Speaking of his contemporary poets, Whitman says that Emerson is by far the greatest of American authors, worthy to hold his own with the great geniuses of other lands and other times. Emerson, Bryant, Whittier, (though he does not place the last two on a par with Emerson,) and Longfellow form a very bright and honorable cluster in literature. Whittier he does not regard as great, and the motive of his "Maud Muller" he considers as unworthy of poetic treatment.

"Ah, me! if I could only marry a rich man!" (the expression placed in the mouth of the heroine,) he regards as unworthy of any American woman. (Query—Why only American?) Bryant he likes. There is about him an odor of out-of-doors, of freedom—the democracy that Whitmanings​ .

Considering the turn taken by the recent discussion in this city concerning the morality of Whitman's works, his religious views will be of interest. Perhaps we can best give a hint in this direction by transcribing an incident recorded in his diary.

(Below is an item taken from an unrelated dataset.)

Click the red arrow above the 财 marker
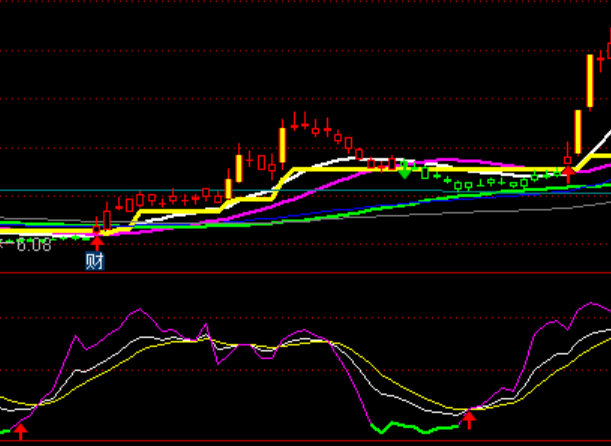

"This afternoon, July 22, 1863, I spent a long time with a young man I have been with a great deal from time to time named Oscar F. Wilbur, company 6, 154th New York, low with chronic diarrhea and a bad wound also. He asked me to read him a chapter in the New Testament. I complied, and asked him what I should read. He said, 'make your own choice.' I opened at the close of one of the first works of the Evangelists and read the chapters describing the latter hours of Christ and the scenes at the crucifixion. The poor wasted young man asked me to read the following chapter also: how Christ rose again. I read very slowly, for Oscar was feeble. It pleased him very much, yet the tears were in his eyes, and he asked me if I enjoyed religion. I said, 'Perhaps not, my dear, in the way you mean, and yet maybe it is the same thing.'"

 
 

The hour was late, and it was not well that the fatigue of the journey should be supplemented by too much conversation, yet it was learned that Walt Whiman is a man with whom any can converse with distinct convictions on literature and religion, and while it is not the province of the reporter to pronounce upon his orthodoxy, there can be no doubt that he is a reverent man, with no suggestion of irreverence or pruriency in his talk. It is probable that he will remain with Dr. Bucke the greater part of the summer, and possibly he may deliver a lecture in the course of his stay in London.